PROBLEM DESCRIPTION> Print each record below exactly as it appears.
DATASET EXCERPTS below:
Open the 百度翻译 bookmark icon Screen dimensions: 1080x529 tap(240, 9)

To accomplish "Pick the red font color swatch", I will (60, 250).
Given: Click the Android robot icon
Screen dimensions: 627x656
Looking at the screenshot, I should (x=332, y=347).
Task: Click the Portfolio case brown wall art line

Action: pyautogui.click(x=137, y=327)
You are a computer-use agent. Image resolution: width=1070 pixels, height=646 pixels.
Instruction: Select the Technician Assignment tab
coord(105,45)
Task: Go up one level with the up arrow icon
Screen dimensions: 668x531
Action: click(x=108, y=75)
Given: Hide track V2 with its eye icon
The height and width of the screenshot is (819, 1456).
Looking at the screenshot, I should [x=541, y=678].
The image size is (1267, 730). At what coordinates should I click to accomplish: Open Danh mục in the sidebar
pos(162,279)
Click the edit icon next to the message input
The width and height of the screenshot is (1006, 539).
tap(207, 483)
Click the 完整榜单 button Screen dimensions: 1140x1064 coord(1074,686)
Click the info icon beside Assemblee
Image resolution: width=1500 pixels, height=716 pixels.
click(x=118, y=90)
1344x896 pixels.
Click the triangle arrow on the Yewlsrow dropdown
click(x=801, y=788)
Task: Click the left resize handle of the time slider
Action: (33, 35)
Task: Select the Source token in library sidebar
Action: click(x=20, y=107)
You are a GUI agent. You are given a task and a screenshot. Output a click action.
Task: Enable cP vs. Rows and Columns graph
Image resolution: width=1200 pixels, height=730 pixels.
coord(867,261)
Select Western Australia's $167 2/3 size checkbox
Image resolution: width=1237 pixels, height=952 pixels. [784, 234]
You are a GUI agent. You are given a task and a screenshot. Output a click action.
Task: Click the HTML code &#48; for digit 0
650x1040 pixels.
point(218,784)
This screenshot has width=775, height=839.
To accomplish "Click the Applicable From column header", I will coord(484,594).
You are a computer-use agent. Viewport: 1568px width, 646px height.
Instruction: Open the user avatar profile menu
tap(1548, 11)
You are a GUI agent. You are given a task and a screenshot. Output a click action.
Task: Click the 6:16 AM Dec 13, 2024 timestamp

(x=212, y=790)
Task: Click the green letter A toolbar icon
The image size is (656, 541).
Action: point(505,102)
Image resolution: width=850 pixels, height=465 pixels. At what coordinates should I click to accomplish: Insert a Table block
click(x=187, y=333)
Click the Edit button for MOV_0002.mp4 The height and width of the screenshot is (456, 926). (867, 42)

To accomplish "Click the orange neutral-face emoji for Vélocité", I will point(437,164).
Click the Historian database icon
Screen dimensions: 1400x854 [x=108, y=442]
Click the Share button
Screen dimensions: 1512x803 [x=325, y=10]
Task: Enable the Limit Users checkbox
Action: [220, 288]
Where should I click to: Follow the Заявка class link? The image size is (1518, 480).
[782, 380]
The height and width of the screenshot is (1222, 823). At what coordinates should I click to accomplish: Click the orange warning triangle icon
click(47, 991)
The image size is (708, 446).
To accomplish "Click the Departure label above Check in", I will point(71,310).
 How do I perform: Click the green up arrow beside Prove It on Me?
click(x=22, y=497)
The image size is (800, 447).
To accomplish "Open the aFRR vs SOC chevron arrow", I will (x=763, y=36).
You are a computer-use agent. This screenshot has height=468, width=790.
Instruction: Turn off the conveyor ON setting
End of DATASET EXCERPTS.
SOLUTION TO THE EXERCISE>
Open the 百度翻译 bookmark icon Screen dimensions: 1080x529 tap(240, 9)

To accomplish "Pick the red font color swatch", I will (60, 250).
Given: Click the Android robot icon
Screen dimensions: 627x656
Looking at the screenshot, I should (x=332, y=347).
Task: Click the Portfolio case brown wall art line

Action: pyautogui.click(x=137, y=327)
You are a computer-use agent. Image resolution: width=1070 pixels, height=646 pixels.
Instruction: Select the Technician Assignment tab
coord(105,45)
Task: Go up one level with the up arrow icon
Screen dimensions: 668x531
Action: click(x=108, y=75)
Given: Hide track V2 with its eye icon
The height and width of the screenshot is (819, 1456).
Looking at the screenshot, I should [x=541, y=678].
The image size is (1267, 730). At what coordinates should I click to accomplish: Open Danh mục in the sidebar
pos(162,279)
Click the edit icon next to the message input
The width and height of the screenshot is (1006, 539).
tap(207, 483)
Click the 完整榜单 button Screen dimensions: 1140x1064 coord(1074,686)
Click the info icon beside Assemblee
Image resolution: width=1500 pixels, height=716 pixels.
click(x=118, y=90)
1344x896 pixels.
Click the triangle arrow on the Yewlsrow dropdown
click(x=801, y=788)
Task: Click the left resize handle of the time slider
Action: (33, 35)
Task: Select the Source token in library sidebar
Action: click(x=20, y=107)
You are a GUI agent. You are given a task and a screenshot. Output a click action.
Task: Enable cP vs. Rows and Columns graph
Image resolution: width=1200 pixels, height=730 pixels.
coord(867,261)
Select Western Australia's $167 2/3 size checkbox
Image resolution: width=1237 pixels, height=952 pixels. [784, 234]
You are a GUI agent. You are given a task and a screenshot. Output a click action.
Task: Click the HTML code &#48; for digit 0
650x1040 pixels.
point(218,784)
This screenshot has width=775, height=839.
To accomplish "Click the Applicable From column header", I will coord(484,594).
You are a computer-use agent. Viewport: 1568px width, 646px height.
Instruction: Open the user avatar profile menu
tap(1548, 11)
You are a GUI agent. You are given a task and a screenshot. Output a click action.
Task: Click the 6:16 AM Dec 13, 2024 timestamp

(x=212, y=790)
Task: Click the green letter A toolbar icon
The image size is (656, 541).
Action: point(505,102)
Image resolution: width=850 pixels, height=465 pixels. At what coordinates should I click to accomplish: Insert a Table block
click(x=187, y=333)
Click the Edit button for MOV_0002.mp4 The height and width of the screenshot is (456, 926). (867, 42)

To accomplish "Click the orange neutral-face emoji for Vélocité", I will point(437,164).
Click the Historian database icon
Screen dimensions: 1400x854 [x=108, y=442]
Click the Share button
Screen dimensions: 1512x803 [x=325, y=10]
Task: Enable the Limit Users checkbox
Action: [220, 288]
Where should I click to: Follow the Заявка class link? The image size is (1518, 480).
[782, 380]
The height and width of the screenshot is (1222, 823). At what coordinates should I click to accomplish: Click the orange warning triangle icon
click(47, 991)
The image size is (708, 446).
To accomplish "Click the Departure label above Check in", I will point(71,310).
 How do I perform: Click the green up arrow beside Prove It on Me?
click(x=22, y=497)
The image size is (800, 447).
To accomplish "Open the aFRR vs SOC chevron arrow", I will (x=763, y=36).
You are a computer-use agent. This screenshot has height=468, width=790.
Instruction: Turn off the conveyor ON setting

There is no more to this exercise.